The first product was just single-cell gene expression with extremely limited performance compared to today, and only worked on pristine, fresh samples. Since then, we’ve added this broad set of multi-omic readouts: gene expression, surface proteins, intracellular proteins, CRISPR perturbations, immune receptor molecules, epigenetics. It’s been a giant explosion of multi-omics capabilities.

How AI could change scientific discovery

R&D World: How do you see AI changing scientific discovery beyond just automating workflows?

Schnall-Levin: There’s an insane body of scientific knowledge in this massive literature, and there might be some random fact somewhere that could correlate with something you find in your experiment. Right now it’s like: what are the chances someone finds that? You have these experts who read literature, go to conferences, and someone comes up to them like “Hey, I noticed you mentioned this gene. Have you ever read that paper from Russia in 1970?” That happenstance can drive discoveries.

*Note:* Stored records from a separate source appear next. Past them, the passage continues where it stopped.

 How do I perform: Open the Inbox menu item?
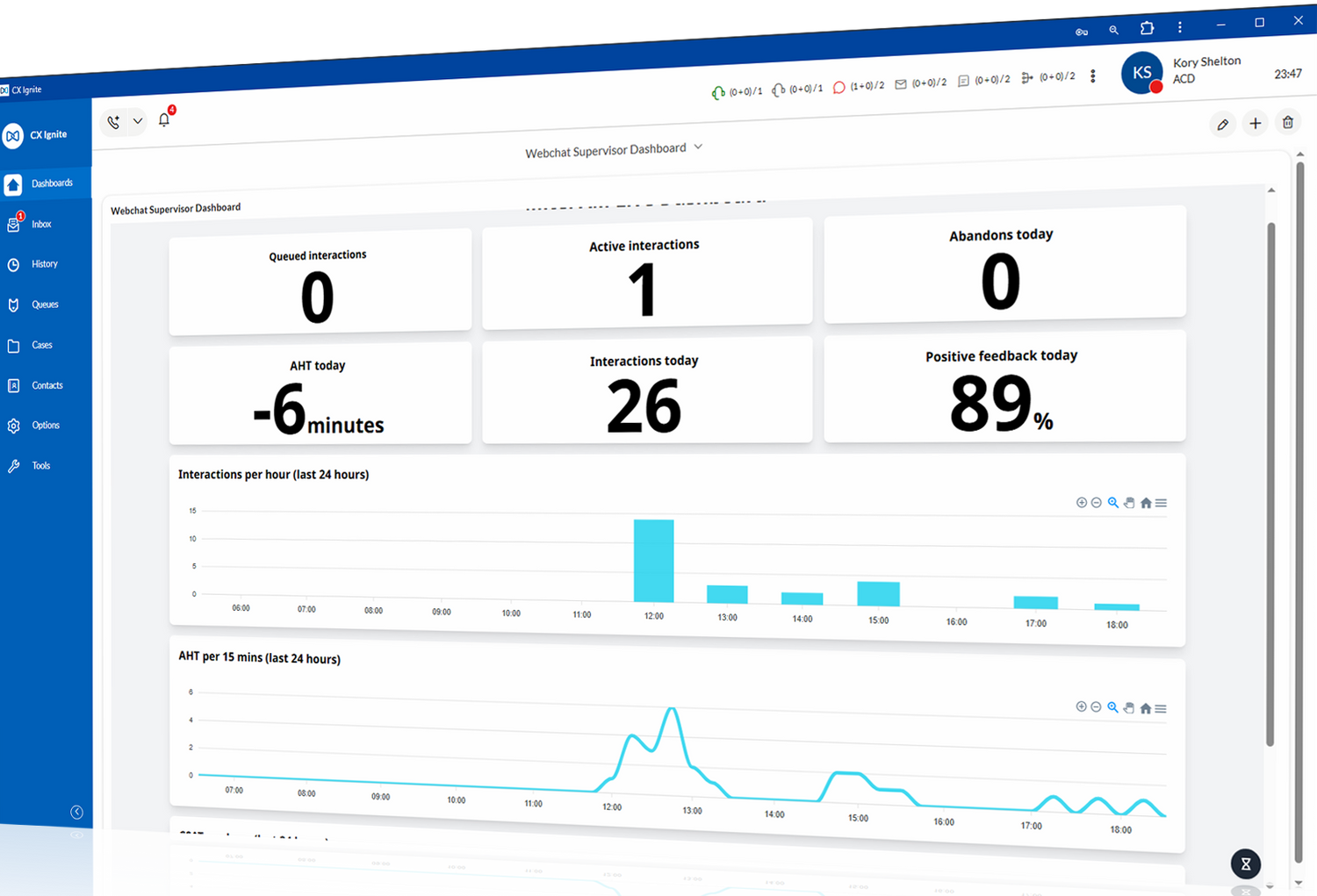point(41,225)
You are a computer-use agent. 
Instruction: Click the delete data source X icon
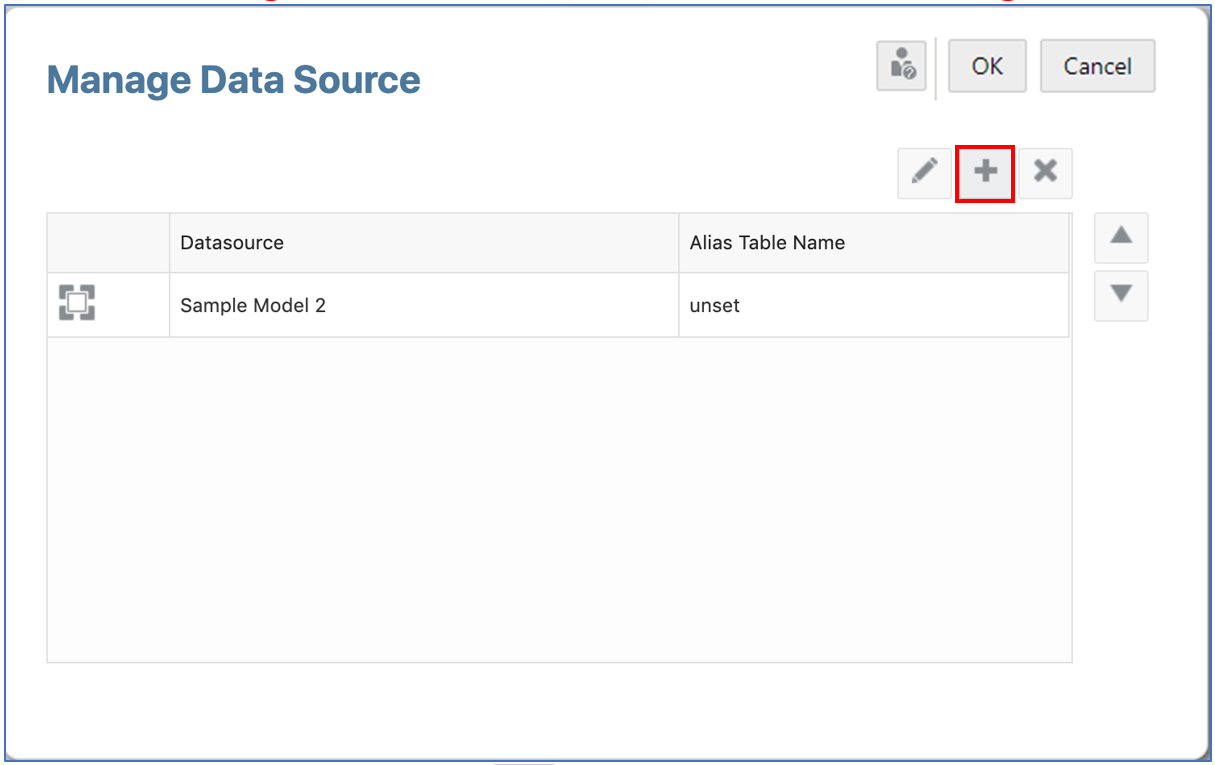(1045, 173)
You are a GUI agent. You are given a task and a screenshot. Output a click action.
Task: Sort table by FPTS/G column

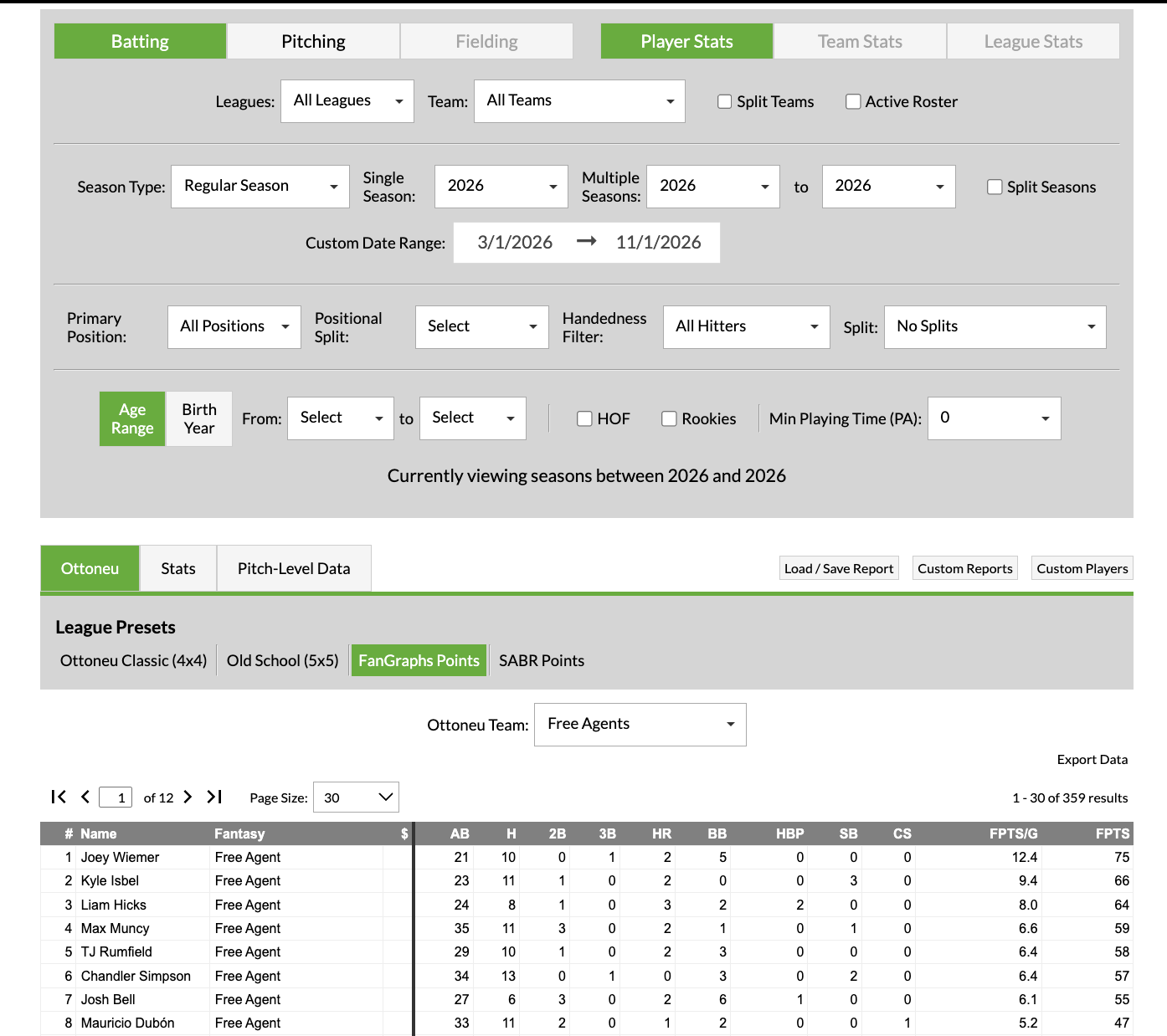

Some of these AI tools could be incredible. They can read every single publication that’s ever been written and help make those connections. Some could be massive savings, but some could be making discoveries that just wouldn’t have been made otherwise, finding small connections hidden in tremendous amounts of unstructured knowledge. Then people can spend more time thinking at a higher level about strategy and what problems they’re trying to solve, rather than digging through literature.

The “10x” mindset

R&D World: Can you remind me of the backstory for the 10x name?

Schnall-Levin: One of our co-founders, Ben Hindson, worked at Lawrence Livermore National Lab, and his advisor there said “If you’re not working on problems that are going to make a tenfold difference in something important, then it’s not worth working on.” It’s an argument to not spend time on incremental things, but to do things that are really impactful.

We actually had a very different name initially and needed to change it. The idea was: that’s our ambition. We want to work on these big problems. So let’s capture that in the name. Almost anything you try to do is kind of hard in some ways. So it’s better to focus your energy where you feel like what you’re doing is going to be impactful. When stuff gets hard, you’re like “Well, this is why I’m doing this. This is why I’m pushing through the challenges.”